There are many types of risk. For this discussion I focus on two critical types of risk which I will name "volatility" and "destruction".

Volatility is the risk that comes because prices move both up and down. The bigger the moves, the higher the volatility. You might think of this as the price being less dependable.

Destruction is the risk of the investment permanently going away (think bankruptcy for a company). You might think of this as fragility. A very fragile company cannot withstand very much bad news.

Time relates differently to each of these types of risk.

For volatility: time decreases the risk significantly. The scatterplots below show the range of annualized returns over the past 30 years for different holding periods for each of the four asset classes I use in my portfolios. There is a separate chart for each asset class.

In every case, the longer you hold the security, the smaller the range of outcomes, and the fewer negative outcomes there are. This happens because prices can move drastically in one direction over short periods but in the long run they tend to revert back.

Note: I cut off the downside at 100% but some of the single month outcomes were -300% or more when annualized. I also put the most volatile asset class at the top and worked down to the least volatile asset class.






For destruction: time increases the risk.  Every day you hold something is another potential day for disaster.

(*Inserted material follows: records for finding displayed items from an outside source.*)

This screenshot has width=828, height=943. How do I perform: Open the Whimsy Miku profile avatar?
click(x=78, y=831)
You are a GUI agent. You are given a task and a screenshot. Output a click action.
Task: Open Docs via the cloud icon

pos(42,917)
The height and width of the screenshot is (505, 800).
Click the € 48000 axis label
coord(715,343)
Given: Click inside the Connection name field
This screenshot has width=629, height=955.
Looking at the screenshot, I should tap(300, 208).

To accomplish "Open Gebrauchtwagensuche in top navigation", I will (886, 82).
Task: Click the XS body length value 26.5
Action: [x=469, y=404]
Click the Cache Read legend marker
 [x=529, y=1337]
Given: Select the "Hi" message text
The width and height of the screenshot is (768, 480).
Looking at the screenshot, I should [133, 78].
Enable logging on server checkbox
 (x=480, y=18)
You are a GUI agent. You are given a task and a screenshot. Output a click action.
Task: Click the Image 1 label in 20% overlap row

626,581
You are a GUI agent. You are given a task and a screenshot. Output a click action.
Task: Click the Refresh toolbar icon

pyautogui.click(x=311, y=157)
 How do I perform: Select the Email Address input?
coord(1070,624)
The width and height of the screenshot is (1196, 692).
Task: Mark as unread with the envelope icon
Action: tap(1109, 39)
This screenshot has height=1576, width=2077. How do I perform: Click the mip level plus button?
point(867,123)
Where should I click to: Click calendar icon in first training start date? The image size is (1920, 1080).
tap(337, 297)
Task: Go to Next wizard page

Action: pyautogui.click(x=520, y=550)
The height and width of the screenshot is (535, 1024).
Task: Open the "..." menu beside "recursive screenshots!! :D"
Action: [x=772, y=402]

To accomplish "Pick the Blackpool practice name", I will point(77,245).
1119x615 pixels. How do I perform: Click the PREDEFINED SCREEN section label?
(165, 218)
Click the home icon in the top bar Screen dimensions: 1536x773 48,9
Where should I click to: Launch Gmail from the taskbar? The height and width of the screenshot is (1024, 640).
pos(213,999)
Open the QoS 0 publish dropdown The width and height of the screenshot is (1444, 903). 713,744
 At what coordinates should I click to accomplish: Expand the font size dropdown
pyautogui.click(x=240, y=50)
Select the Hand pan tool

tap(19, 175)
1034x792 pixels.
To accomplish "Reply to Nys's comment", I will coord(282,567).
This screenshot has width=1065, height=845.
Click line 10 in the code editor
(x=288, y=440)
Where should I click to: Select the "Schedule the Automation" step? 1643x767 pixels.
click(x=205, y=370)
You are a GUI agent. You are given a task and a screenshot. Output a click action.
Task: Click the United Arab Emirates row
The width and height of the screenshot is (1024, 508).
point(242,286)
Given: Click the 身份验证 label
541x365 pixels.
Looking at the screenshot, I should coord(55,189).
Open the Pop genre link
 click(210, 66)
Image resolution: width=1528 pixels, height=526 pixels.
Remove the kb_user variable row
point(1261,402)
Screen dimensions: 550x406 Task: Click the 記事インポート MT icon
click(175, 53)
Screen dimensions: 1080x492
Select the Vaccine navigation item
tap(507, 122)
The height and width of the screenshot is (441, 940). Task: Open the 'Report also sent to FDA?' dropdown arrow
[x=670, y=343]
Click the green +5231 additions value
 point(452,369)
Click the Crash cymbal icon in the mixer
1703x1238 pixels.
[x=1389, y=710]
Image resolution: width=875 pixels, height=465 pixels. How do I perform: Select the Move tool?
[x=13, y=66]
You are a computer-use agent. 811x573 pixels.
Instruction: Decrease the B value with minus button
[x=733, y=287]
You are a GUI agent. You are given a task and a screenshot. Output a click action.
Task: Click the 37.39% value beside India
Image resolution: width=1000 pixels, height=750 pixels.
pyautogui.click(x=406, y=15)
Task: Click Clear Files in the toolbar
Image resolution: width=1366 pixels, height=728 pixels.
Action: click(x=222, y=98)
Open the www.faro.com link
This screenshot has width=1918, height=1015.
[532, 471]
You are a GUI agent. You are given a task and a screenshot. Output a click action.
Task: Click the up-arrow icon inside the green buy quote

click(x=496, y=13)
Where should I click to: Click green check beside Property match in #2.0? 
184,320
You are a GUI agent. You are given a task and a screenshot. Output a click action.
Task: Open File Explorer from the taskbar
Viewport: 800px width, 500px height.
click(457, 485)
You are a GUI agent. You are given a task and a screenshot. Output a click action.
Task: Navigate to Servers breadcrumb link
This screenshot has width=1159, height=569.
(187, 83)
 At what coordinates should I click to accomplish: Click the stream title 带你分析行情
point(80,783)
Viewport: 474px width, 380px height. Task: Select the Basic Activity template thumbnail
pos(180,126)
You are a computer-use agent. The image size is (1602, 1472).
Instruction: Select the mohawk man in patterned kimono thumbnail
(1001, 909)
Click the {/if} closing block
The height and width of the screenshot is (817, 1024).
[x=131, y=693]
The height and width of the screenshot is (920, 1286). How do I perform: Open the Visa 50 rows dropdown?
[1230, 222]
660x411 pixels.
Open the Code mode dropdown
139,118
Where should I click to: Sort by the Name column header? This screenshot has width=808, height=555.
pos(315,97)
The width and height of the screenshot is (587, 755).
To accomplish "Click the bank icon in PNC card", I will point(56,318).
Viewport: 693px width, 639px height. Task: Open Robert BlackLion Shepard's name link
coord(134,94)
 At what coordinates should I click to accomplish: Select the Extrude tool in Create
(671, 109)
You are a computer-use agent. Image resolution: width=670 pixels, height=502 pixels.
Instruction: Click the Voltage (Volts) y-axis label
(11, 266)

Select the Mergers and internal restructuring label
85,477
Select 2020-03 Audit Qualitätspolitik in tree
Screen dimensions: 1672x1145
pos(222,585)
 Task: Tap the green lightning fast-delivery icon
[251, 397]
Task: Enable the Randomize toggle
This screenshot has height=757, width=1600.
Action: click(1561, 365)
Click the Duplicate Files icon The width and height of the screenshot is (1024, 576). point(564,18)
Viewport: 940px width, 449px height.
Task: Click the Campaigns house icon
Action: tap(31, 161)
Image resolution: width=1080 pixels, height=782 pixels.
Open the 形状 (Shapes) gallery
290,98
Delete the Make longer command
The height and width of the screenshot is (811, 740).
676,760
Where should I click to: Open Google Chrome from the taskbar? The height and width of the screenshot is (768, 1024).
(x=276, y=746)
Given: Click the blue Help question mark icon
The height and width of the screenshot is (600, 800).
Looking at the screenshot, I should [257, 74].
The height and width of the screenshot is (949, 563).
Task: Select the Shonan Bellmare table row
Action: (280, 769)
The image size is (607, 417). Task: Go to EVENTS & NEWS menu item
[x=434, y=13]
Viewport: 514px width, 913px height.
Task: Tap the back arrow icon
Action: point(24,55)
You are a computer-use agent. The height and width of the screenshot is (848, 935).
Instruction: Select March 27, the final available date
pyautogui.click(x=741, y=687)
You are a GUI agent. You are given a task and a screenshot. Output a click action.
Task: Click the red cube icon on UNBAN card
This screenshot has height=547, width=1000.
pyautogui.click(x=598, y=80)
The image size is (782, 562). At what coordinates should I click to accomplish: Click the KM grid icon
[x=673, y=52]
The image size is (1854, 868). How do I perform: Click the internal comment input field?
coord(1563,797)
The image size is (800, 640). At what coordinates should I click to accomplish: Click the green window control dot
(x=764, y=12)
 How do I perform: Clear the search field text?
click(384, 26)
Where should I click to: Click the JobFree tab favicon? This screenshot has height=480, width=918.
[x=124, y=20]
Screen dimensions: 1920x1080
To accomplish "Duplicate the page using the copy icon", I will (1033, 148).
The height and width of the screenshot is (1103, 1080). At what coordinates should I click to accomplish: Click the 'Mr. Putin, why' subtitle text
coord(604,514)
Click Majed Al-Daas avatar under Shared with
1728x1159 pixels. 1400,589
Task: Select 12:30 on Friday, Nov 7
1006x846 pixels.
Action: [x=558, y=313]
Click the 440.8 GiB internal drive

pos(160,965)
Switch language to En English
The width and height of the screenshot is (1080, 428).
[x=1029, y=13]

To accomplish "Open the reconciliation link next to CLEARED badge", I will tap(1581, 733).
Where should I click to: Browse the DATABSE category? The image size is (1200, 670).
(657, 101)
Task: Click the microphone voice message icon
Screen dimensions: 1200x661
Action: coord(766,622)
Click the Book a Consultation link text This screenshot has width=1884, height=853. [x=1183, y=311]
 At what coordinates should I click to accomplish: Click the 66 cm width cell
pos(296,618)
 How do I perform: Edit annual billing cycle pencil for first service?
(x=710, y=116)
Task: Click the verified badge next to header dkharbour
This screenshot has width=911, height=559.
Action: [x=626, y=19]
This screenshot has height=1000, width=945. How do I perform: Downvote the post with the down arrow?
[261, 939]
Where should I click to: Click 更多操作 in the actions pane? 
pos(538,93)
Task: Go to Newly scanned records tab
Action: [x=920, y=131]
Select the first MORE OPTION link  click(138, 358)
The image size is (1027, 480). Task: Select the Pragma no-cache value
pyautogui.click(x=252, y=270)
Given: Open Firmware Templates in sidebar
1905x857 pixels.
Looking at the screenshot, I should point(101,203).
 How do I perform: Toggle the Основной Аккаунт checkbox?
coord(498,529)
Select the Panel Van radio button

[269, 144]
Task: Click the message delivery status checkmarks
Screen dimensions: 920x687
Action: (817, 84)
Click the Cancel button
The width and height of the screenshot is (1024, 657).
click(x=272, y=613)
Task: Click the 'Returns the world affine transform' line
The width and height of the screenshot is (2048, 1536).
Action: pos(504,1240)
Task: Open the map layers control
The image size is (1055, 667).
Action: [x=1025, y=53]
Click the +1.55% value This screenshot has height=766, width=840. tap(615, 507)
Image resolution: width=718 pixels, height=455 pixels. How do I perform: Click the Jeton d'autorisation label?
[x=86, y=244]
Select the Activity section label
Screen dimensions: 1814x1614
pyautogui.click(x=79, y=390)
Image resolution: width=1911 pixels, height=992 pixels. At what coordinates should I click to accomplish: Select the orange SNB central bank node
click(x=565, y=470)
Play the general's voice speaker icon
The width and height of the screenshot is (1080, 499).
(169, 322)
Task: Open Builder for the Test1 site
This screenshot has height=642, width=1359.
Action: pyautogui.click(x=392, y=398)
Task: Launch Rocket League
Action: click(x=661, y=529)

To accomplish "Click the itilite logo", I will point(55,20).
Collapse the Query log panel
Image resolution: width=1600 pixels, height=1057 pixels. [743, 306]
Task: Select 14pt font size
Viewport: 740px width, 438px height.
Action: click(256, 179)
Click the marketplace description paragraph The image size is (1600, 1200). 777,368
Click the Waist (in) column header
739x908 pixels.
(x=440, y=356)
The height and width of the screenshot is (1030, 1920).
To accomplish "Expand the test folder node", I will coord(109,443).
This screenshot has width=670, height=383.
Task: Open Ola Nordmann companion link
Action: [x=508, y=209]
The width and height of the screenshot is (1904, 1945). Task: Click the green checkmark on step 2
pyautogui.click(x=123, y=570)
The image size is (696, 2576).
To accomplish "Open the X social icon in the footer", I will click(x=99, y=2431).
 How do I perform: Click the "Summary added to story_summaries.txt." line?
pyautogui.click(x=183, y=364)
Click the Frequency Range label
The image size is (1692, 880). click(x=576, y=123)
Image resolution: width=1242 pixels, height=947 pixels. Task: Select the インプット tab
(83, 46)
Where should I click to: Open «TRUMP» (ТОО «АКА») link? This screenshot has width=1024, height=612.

For very fragile companies time adds a lot of risk but for very secure investments the change is very small.

This risk can be dampened by diversification. See the chart below for the impact of one investment being destroyed if you have 1, 10, or 1000 investments in your portfolio.

This is the primary benefit diversification offers to a portfolio. Be careful though, many people mis-use diversification. They try to use it to dampen volatility or poor investment decision risk. It is not well suited for those purposes.


In summary: You have to take on risk if you want returns. We have discussed the influence of time on two main types of risk (Volatility and Destruction). Time dampens volatility risk, so the longer you intend to invest, the more volatility you can put into your portfolio. Alternatively, time increases the risk of destruction and while destruction does not occur often, the result is very harsh. We can reduce the impact of destruction through careful and deliberate diversification.

One final note: Be wary of investments that seek to reduce risk through structure or insurance. You give up a lot of return for these products and they often do not perform as expected when risk bears its head.